Was heisst «Verfallsdatum» bei Medikamenten?
Schon lange wird die Frage diskutiert, wer daran schuld ist – und wie sich die Situation verbessern lässt.
Ein wichtiger Faktor ist die Haltbarkeit der Medikamente. Hersteller müssen laut Bundesgesetz über Arzneimittel und Medizinprodukte im Zulassungsgesuch die Haltbarkeit angeben. Gemäss den Pharmafirmen beruht diese unter anderem auf Stabilitätsstudien, durchgeführt unter kontrollierten Bedingungen.
Konkret bedeutet das: Das Verfallsdatum gibt nicht an, wann Medikamente verderben, sondern wie lange der Hersteller garantiert, dass das Mittel zu 100 Prozent wirksam ist.
Die Lagerung beeinflusst das Verfallsdatum
Die meisten Medikamente könne man bedenkenlos über das Verfallsdatum hinaus einnehmen, sagte der Wiler Arzt Etzel Gysling in einem früheren Bericht im Beobachter. Und auch verschiedene Studien deuten darauf hin, dass Medikamente über das gedruckte Verfallsdatum hinaus wirksam sind.
Eine der umfassendsten Untersuchungen zu diesem Thema startete 1986 in den USA. Im Rahmen des «Shelf Life Extension Program» wurden über Jahre hinweg diverse Chargen von mehr als 100 Medikamenten analysiert.
Das Resultat: Knapp 90 Prozent der untersuchten Arzneimittel waren auch fünf Jahre nach dem Verfallsdatum noch sicher und wirksam.
Das Problem – und darauf weist auch die «Shelf Life»-Untersuchung hin – ist jedoch: Die Arzneimittelprodukte sind nur dann lange haltbar, wenn sie ordnungsgemäss gelagert werden. Und selbst dann müssen sie regelmässig auf Qualität geprüft werden.

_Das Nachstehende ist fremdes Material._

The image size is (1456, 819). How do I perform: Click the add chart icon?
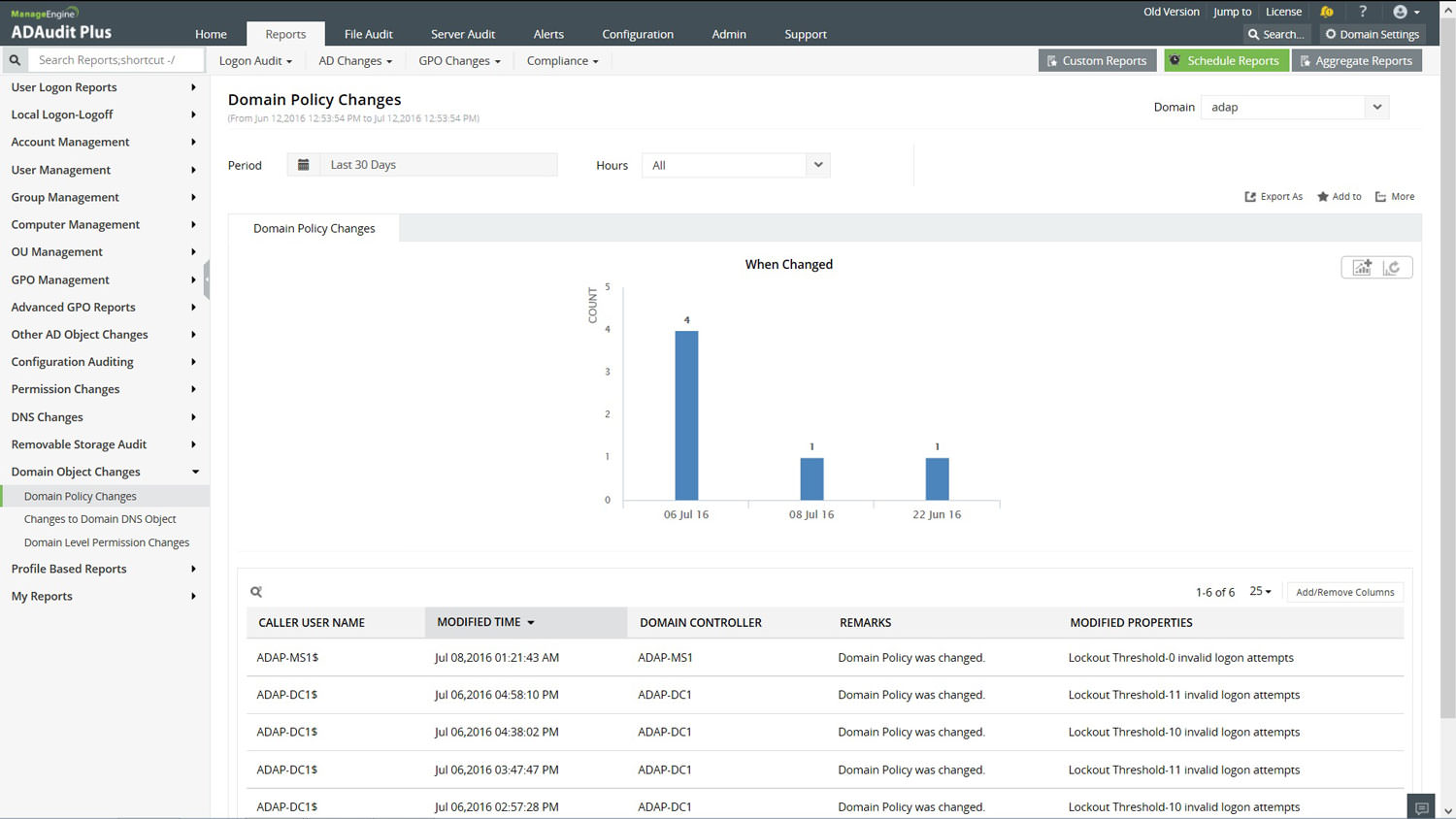(x=1361, y=268)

Genau das sei die Krux, erklärt Carla Meyer Massetti, Fachapothekerin für Spitalpharmazie und Assistenzprofessorin am Institut für Hausarztmedizin an der Uni Bern. «Häufig werden Medikamente und Arzneimittel zu Hause nicht optimal gelagert. Oder bringen Sie Ihre Hausapotheke an heissen Sommertagen in den gekühlten Keller, damit die maximale Lagerungstemperatur nicht überschritten wird?»
Daran erkennt man abgelaufene Medikamente
Wenn man ein Arzneimittel aus dem Schrank holt, sollte man deshalb nicht ausschliesslich das Verfallsdatum prüfen. «Achten Sie auf ungewöhnliche Veränderungen: Verfärbungen, dunkle Flecke oder Risse bei Tabletten, Kapseln und Dragees sind Alarmsignale. Wenn klare Flüssigkeiten plötzlich trüb sind oder Ausflockungen oder einen Bodensatz haben, sollten Sie vorsichtig sein», warnt die Expertin.
Auch bei Zäpfchen gilt: Glitzernde Auflagerungen sind kein gutes Zeichen. Und wenn Salben oder Cremen ranzig riechen, verfärbt, vertrocknet oder verflüssigt erscheinen, ist es höchste Zeit, sie zu entsorgen.
Bei abgelaufenen Medikamenten drohen Infektionen
Im schlimmsten Fall hat das Medikament nämlich nicht nur seine Wirksamkeit verloren, sondern kann sogar zu gesundheitlichen Schäden führen. Antibiotika sind besonders heikel. Wenn sie nicht richtig aufbewahrt werden, können sich gefährliche Resistenzen bilden.
Aus verdorbener Salbe auf einer Wunde kann sich ein Infekt entwickeln. Auch abgelaufene Augentropfen können zu unschönen Entzündungen führen, weiss die Fachapothekerin.
«In den allermeisten Fällen sieht oder riecht man allerdings nicht, ob sich Wirkstoffe verändert oder abgebaut haben. Darum gilt: Entsorgen Sie Medikamente nach dem Verfallsdatum», sagt Carla Meyer Massetti.